--- start ---
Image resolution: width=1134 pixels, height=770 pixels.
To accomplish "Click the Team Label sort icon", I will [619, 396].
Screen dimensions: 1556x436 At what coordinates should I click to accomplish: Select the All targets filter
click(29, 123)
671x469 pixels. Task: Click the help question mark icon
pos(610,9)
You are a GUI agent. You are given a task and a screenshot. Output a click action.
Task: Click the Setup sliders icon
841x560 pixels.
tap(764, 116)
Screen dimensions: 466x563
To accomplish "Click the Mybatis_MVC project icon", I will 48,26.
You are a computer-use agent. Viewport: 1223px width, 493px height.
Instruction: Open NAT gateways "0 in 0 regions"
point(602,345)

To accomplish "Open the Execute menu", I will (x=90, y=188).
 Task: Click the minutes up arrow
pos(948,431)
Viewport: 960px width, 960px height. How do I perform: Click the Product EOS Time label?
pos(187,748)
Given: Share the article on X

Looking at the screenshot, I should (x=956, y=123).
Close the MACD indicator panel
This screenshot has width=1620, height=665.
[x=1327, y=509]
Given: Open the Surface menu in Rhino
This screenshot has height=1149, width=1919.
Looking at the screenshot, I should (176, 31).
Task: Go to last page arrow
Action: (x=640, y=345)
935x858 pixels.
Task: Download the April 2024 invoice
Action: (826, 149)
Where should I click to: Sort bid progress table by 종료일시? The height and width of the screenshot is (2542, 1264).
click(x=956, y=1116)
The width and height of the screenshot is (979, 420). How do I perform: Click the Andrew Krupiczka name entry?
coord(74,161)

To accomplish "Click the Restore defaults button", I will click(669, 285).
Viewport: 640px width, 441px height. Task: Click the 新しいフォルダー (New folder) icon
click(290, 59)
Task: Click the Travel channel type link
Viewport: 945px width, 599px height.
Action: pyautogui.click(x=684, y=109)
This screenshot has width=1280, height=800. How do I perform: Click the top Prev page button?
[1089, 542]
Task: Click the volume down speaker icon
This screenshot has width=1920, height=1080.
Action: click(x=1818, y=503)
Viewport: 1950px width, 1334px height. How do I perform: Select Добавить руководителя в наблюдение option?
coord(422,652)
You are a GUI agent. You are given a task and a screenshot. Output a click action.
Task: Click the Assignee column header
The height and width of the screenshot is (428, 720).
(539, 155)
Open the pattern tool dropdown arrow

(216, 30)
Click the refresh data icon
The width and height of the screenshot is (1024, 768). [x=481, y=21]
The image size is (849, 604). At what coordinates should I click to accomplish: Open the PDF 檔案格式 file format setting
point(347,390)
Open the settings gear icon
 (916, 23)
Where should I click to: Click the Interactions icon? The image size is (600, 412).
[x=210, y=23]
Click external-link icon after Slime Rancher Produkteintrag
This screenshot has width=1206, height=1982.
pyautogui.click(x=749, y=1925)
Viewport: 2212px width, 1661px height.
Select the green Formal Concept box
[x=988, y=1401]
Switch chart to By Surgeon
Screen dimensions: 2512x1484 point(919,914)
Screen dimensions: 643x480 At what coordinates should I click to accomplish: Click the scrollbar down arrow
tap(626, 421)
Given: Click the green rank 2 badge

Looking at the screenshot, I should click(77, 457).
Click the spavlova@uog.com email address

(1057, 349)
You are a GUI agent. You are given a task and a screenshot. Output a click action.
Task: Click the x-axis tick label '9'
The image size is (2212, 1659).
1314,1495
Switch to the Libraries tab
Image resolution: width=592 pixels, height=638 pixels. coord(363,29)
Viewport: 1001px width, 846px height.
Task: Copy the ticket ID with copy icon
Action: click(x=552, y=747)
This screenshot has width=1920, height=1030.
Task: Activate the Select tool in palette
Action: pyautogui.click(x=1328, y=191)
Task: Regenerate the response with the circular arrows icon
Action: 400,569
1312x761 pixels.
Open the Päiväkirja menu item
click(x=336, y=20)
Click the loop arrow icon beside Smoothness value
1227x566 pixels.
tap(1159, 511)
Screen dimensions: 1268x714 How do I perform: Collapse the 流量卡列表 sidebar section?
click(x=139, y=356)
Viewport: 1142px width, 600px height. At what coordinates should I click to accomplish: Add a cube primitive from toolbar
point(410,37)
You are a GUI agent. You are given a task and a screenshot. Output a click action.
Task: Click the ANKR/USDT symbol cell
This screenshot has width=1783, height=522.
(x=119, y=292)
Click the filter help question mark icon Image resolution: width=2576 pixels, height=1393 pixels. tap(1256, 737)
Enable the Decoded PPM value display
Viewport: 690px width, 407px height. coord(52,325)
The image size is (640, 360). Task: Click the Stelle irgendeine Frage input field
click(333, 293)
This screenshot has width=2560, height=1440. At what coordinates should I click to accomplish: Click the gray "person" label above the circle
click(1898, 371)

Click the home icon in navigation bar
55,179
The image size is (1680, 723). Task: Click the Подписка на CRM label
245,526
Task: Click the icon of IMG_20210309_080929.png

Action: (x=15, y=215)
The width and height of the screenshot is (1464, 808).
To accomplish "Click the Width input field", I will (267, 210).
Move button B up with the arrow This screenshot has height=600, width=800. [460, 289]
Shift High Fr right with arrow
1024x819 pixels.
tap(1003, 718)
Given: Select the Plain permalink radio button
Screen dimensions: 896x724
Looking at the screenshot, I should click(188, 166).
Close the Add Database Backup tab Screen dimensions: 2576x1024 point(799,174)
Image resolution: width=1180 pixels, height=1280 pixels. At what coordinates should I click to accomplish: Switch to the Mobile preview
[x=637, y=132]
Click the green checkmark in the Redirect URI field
--- end ---
- Directions -
Can you render the records, starting at their first line and ending at the line that contains "[x=1327, y=509]", as a JSON list of strings with one string per line and blank lines left out?

- Result of this task -
[
  "Image resolution: width=1134 pixels, height=770 pixels.",
  "To accomplish \"Click the Team Label sort icon\", I will [619, 396].",
  "Screen dimensions: 1556x436 At what coordinates should I click to accomplish: Select the All targets filter",
  "click(29, 123)",
  "671x469 pixels. Task: Click the help question mark icon",
  "pos(610,9)",
  "You are a GUI agent. You are given a task and a screenshot. Output a click action.",
  "Task: Click the Setup sliders icon",
  "841x560 pixels.",
  "tap(764, 116)",
  "Screen dimensions: 466x563",
  "To accomplish \"Click the Mybatis_MVC project icon\", I will 48,26.",
  "You are a computer-use agent. Viewport: 1223px width, 493px height.",
  "Instruction: Open NAT gateways \"0 in 0 regions\"",
  "point(602,345)",
  "To accomplish \"Open the Execute menu\", I will (x=90, y=188).",
  " Task: Click the minutes up arrow",
  "pos(948,431)",
  "Viewport: 960px width, 960px height. How do I perform: Click the Product EOS Time label?",
  "pos(187,748)",
  "Given: Share the article on X",
  "Looking at the screenshot, I should (x=956, y=123).",
  "Close the MACD indicator panel",
  "This screenshot has width=1620, height=665.",
  "[x=1327, y=509]"
]